Joining mass protests is not something I often do, because one needs to be vigilant about being manipulated, but this time it is different. I’ve become part of a movement of 65 million people internationally who have joined the voices of young people calling for change at the top, ie among the current political leaders whose decisions, or lack of them, will determine how we survive on earth in generations to come.
In case anyone missed it, last Sunday was the start of 12 very important days in our lives.
COP26, the 2021 UN world climate summit, hosted by the UK in Scotland, has brought together leaders from almost every country. It is the 26th UN annual Conference of the Parties (COP), and this year the leaders know they have to do more than make promises. Even Chinese leader Xi Jinping realised that as the biggest polluter he had to beam in his participation, although not physically present and offering nothing.
It has taken a long time for the many sceptics to accept the inconvenient reality of climate change, but now that almost every nation is being affected by erratic weather patterns that erode economies and steal lives, not believing and not acting have become luxuries few can afford.
Events in Glasgow are encouraging, although much is still at the level of pledges. Even Brazil, under its egregiously dismissive and irresponsible current president, has signed up to stopping and reversing deforestation by 2030.
Amazon founder Jeff Bezos, who was criticised for his recent short space sojourn, has pledged US$2 billion to restore landscapes and transform food systems and will spend another US$8 billion on other save-the-planet projects. Being outside Earth’s atmosphere, looking in, made him realise the extent of the planet’s vulnerability, he says. It’s an expensive, belated insight – Amazon staff had been complaining about the company’s negative environmental policies – but it carries weight and lends a lot to the push to extract reluctant commitments from governments and others.
Tesla founder Elon Musk, currently the world’s richest man, has already committed US$100 million to funding inventions that will remove carbon dioxide from the atmosphere and oceans.

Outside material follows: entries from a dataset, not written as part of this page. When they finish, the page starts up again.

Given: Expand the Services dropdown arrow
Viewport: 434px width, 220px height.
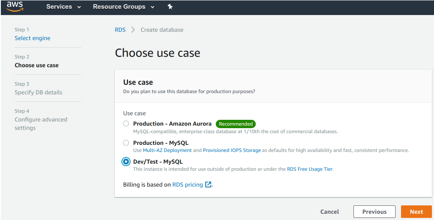Looking at the screenshot, I should pos(79,7).

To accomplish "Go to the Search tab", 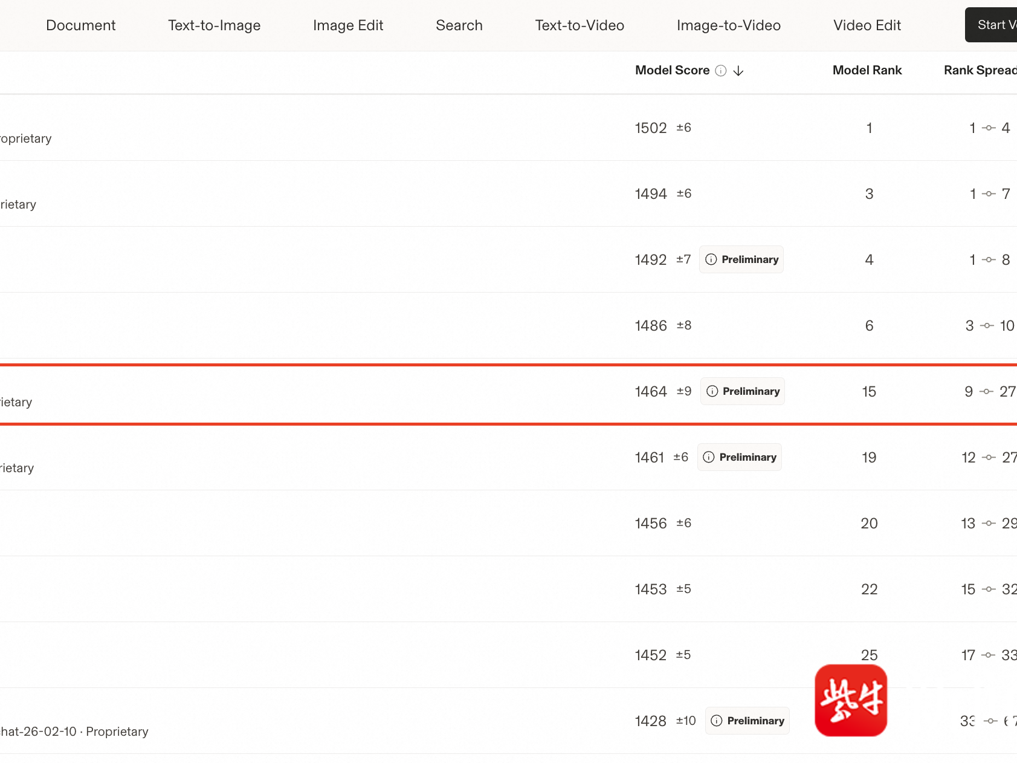I will click(x=459, y=25).
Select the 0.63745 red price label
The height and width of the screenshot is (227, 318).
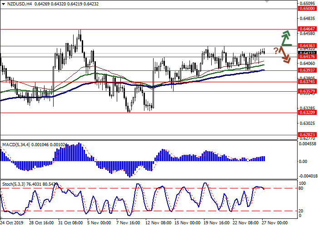pyautogui.click(x=307, y=82)
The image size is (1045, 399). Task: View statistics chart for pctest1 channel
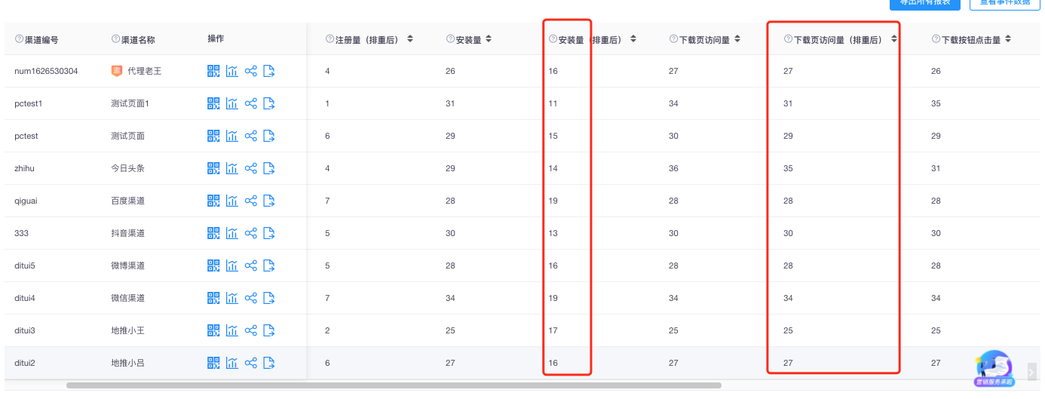(x=232, y=103)
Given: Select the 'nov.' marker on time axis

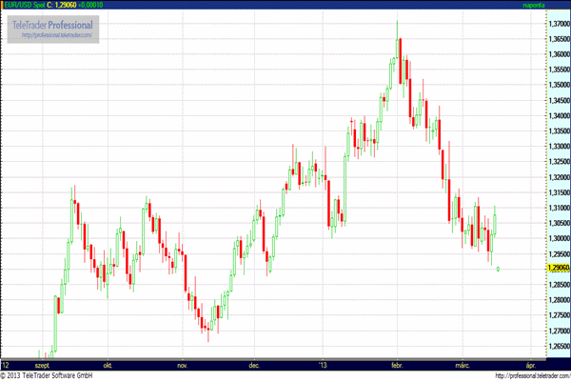Looking at the screenshot, I should click(181, 365).
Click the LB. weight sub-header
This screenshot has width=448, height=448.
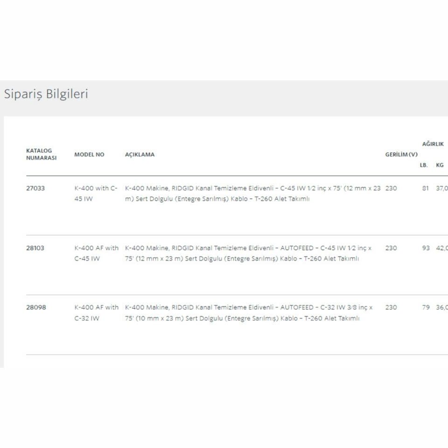424,165
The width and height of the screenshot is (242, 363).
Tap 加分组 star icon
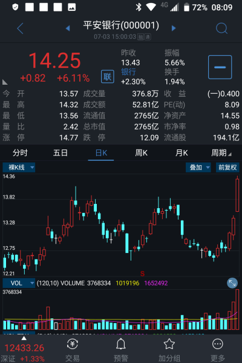tap(169, 344)
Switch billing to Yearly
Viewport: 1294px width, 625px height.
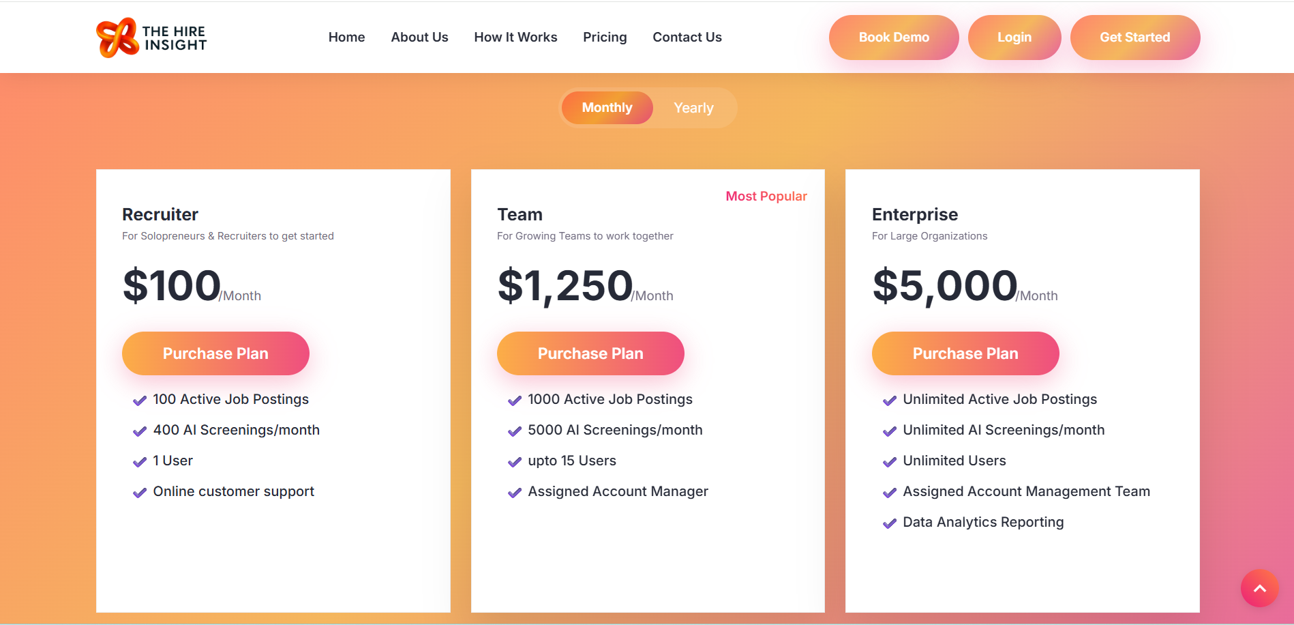pos(693,107)
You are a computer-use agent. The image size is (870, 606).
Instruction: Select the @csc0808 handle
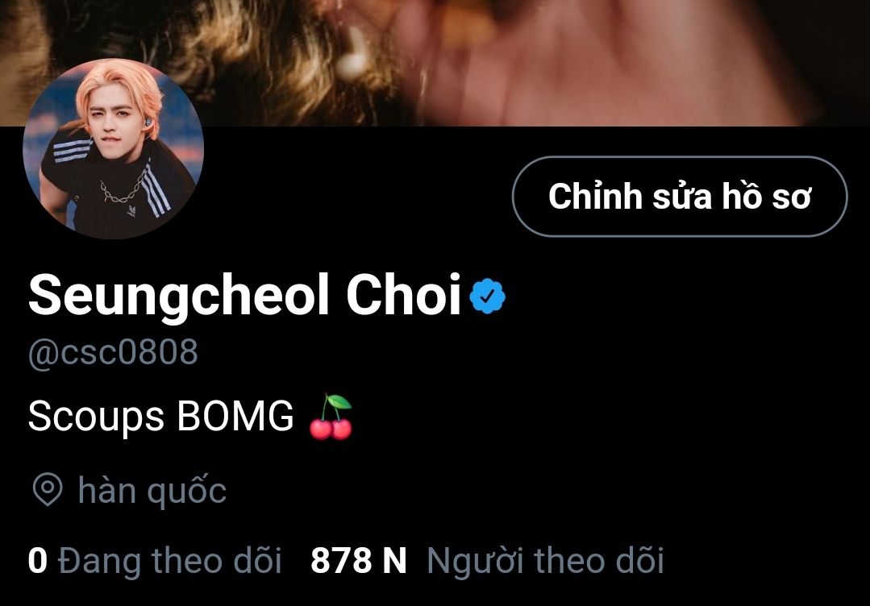[x=113, y=351]
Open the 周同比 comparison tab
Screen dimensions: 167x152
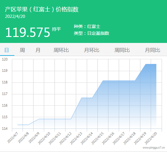click(122, 50)
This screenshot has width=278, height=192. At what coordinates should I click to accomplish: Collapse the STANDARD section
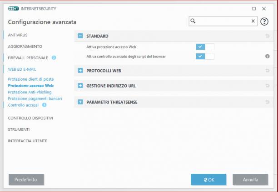coord(80,36)
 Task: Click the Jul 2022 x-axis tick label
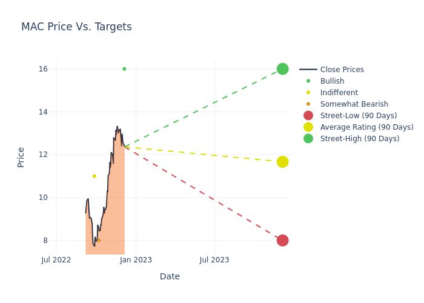tap(56, 260)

Leaders are finding it difficult to withstand the growing power of the young climate warriors such as teenager Greta Thunberg, who has inspired other young people to take the fight to the people she berates, with huge effect. In Scotland, she accused world leaders of pretending to change the status quo and threw down the gauntlet, challenging them to actually get carbon emissions down by the 1.5 degrees Celsius they promised in Paris, in 2015.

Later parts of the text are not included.